John Humphrys has hosted his final edition of BBC Radio 4’s Today programme after 32 years helming the show.

The broadcaster’s tenure has featured interviews with prime ministers Margaret Thatcher, Tony Blair and Theresa May.

Humphrys is the Today programme’s longest-serving presenter and has been one of the BBC’s highest-earning journalists. His salary in 2016-17 was revealed to be between £600,000 and £649,999, but he took a pay cut the following year, to £290,000-£294,999.

His final programme included interviews with former prime ministers David Cameron and Tony Blair. Over the years Humphrys faced accusations of political bias, including by the then chief secretary to the treasury Jonathan Aitken, who in 1995 claimed he was “poisoning the well of political debate” with his “ego-trip interviewing”.

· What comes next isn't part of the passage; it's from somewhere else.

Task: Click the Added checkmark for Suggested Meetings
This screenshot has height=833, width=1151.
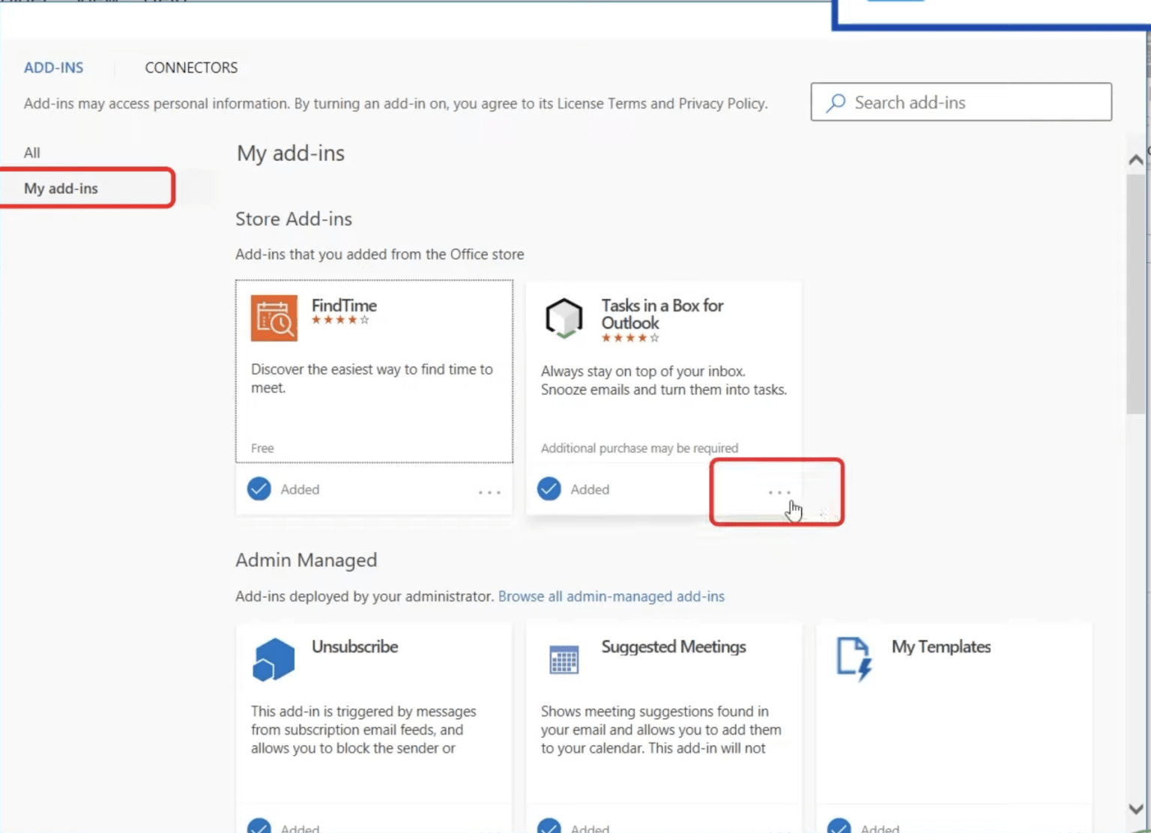Action: tap(549, 826)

A BBC statement at the time defended Humphrys and said: “Viewers and listeners expect BBC interviews with politicians to be fair but also robust and testing. Day in and day out John Humphrys and his colleagues on the Today programme demonstrate with great professionalism how it is possible to achieve both those objectives.

“We invariably take great care to investigate complaints from any party, and we also have to be alert to the kind of pressures which in the past have tended to increase as a general election gets nearer.”

BBC director general Tony Hall said public figures would breathe “a sigh of relief” at Humphrys’ departure, in a piece for The Telegraph.

Describing him as “a journalistic great”, the director general wrote: “He is driven by a profound sense of justice and a deep distrust of authority. It means that he has always, unerringly, represented the listener and championed their right to know.”

“There is perhaps no greater tribute than the collective sigh of relief issued by leaders and public figures all over the country,” he added.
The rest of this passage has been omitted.